Stored data entries:
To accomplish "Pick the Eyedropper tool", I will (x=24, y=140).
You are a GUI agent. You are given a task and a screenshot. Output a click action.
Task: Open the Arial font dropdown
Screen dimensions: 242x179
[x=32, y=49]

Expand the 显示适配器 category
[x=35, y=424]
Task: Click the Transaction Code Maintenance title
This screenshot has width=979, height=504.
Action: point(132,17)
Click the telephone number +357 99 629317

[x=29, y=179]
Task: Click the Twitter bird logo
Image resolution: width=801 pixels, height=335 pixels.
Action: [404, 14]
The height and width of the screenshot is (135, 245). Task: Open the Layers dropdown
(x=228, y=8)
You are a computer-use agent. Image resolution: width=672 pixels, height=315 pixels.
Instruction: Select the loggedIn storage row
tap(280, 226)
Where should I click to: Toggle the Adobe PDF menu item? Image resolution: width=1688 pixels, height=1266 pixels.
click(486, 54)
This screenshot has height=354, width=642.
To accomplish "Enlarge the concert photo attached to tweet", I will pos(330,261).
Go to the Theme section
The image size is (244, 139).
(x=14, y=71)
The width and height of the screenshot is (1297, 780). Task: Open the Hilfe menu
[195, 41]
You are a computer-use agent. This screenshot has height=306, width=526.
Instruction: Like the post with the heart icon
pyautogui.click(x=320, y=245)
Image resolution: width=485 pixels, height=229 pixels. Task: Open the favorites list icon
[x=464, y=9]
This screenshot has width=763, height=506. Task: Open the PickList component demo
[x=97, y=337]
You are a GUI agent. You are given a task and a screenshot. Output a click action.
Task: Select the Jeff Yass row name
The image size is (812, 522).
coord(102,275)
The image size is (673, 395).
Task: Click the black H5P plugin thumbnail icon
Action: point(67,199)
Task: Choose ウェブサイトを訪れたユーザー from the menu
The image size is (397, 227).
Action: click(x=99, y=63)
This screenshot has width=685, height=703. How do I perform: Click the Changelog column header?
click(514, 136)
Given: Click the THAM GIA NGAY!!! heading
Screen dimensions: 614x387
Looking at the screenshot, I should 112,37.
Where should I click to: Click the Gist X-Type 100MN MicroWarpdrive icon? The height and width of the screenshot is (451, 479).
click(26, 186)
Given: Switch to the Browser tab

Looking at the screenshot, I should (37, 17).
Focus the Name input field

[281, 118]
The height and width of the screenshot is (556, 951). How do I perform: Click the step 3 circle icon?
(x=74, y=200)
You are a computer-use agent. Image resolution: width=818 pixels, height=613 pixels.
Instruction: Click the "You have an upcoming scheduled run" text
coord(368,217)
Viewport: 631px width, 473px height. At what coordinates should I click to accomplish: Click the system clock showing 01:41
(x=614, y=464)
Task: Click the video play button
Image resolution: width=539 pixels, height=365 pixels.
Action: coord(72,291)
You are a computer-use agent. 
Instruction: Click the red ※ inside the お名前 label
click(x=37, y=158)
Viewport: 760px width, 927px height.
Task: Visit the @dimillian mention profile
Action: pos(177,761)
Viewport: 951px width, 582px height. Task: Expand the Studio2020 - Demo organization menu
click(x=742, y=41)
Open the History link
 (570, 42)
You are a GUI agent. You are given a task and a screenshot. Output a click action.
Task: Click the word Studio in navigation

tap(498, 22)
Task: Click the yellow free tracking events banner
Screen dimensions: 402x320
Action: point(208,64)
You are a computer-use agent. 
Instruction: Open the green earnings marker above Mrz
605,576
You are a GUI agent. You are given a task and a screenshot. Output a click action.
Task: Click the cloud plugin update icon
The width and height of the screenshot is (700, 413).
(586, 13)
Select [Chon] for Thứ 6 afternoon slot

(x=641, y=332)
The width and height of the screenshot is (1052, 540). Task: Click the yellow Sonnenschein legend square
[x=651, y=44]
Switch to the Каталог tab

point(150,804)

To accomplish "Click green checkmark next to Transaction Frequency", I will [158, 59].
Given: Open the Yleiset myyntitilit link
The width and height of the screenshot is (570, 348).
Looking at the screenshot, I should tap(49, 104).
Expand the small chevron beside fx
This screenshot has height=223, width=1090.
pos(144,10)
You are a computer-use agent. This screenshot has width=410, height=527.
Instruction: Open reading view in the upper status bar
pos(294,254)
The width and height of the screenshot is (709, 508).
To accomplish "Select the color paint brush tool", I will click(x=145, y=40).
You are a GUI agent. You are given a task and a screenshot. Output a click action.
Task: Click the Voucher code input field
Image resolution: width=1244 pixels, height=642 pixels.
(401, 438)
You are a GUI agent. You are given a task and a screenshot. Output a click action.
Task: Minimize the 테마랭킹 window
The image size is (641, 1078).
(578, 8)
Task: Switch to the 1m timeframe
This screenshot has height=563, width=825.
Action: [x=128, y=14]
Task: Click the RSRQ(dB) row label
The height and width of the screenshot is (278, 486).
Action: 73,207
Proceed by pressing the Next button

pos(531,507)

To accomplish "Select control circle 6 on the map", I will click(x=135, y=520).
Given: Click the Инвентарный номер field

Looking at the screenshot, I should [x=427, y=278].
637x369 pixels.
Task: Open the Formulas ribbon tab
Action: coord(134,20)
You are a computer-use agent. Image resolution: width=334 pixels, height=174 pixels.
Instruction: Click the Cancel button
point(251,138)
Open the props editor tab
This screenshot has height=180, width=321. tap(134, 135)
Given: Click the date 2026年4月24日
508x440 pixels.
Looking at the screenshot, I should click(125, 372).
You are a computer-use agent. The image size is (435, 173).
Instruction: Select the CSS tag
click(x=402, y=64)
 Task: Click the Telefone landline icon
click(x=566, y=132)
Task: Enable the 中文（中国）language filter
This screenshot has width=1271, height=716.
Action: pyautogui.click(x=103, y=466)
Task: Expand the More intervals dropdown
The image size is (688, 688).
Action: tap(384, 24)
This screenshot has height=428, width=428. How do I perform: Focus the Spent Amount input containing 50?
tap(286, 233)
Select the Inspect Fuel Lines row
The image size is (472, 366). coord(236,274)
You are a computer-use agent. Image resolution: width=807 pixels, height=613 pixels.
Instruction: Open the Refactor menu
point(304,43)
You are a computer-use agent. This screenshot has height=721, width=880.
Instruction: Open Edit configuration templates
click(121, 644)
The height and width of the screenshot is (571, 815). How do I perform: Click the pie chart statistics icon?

§ **What is required**:
Sift the data above for lines with "computer", then copy each one.

§ **Task result**:
You are a computer-use agent. Image resolution: width=672 pixels, height=315 pixels.
You are a computer-use agent. This screenshot has height=306, width=526.
You are a computer-use agent. Image resolution: width=818 pixels, height=613 pixels.
You are a computer-use agent. 
You are a computer-use agent. 
You are a computer-use agent. This screenshot has width=410, height=527.
You are a computer-use agent. Image resolution: width=334 pixels, height=174 pixels.
You are a computer-use agent. The image size is (435, 173).
You are a computer-use agent. Image resolution: width=807 pixels, height=613 pixels.
You are a computer-use agent. This screenshot has height=721, width=880.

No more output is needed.